December 18, 2008

The Case for Fewer PhD Students

This thread at Leiter's has turned into a discussion of whether we should be admitting fewer students to PhD programs, given how bad the job market is. I take Matthew Smith's side here; I think we're seriously hurting ourselves by glutting the job market; it makes things bad for the candidates who can't get tenure-track jobs, and it also makes things bad for philosophy departments as a whole. When we create a pool of adjuncts and temp lecturers, administrations are going to rely on them if they can. But the whole thread is worth discussing.
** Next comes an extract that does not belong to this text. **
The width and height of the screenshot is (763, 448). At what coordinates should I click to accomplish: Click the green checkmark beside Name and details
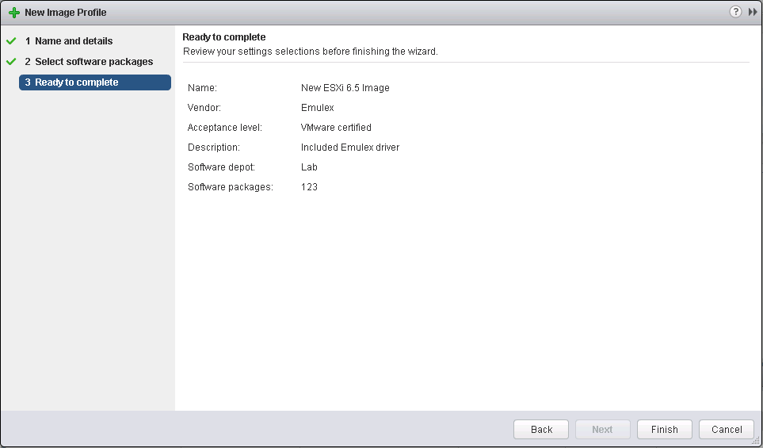[11, 41]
[Another thing I think is that it would be good if we had a lot more MA students; it would let students do graduate work without devoting the rest of their youth to the field, PhD programs would have better information if they were admitting MAs instead of undergrads, and it would mean that departments still had graduate students for their teaching needs.]

I also thought that Brian Leiter might wish to have the comments return to the topic of the original post; in case he does, I'd be happy to host more discussion on the topic.

Posted by Matt Weiner at December 18, 2008 02:15 PM
Comments

Allow me to second your position on MA students. I had no philosophical background 1.5 years ago, now I'm finishing an MA and looking to go on to PhD work. It's been a marvelous experience, and it's true that the winnowing or attrition process happens at the MA level as well as the PhD. Certainly undergrads (but only those with phil majors) are prepared to go on to PhD work, but I think a substantial number would profit from an MA, and would find out whether or not they want to continue. The difficulty, of course, is that endorsing an MA for future philosophers further extends the already comparatively intense amount of time in between undergrad completion and job.

Posted by: Josh at December 18, 2008 04:42 PM

Glad to hear you've had a good experience, Josh! The added time is a concern -- in my ideal world PhD programs could be shorter because people would have taken an MA beforehand. Another added concern would be that if everyone went through an MA and a PhD they'd have to move one more time, which could be hard on people with partners and families. But still I think emphasizing the MA could do more good than harm.

Posted by: Matt Weiner at December 20, 2008 08:57 PM

I'm in complete agreement with you about MA programs. Such programs can have a filtering role. Many schools with second or third rate PhD programs would better serve the field by eliminating their PhD programs and just having terminal master's programs.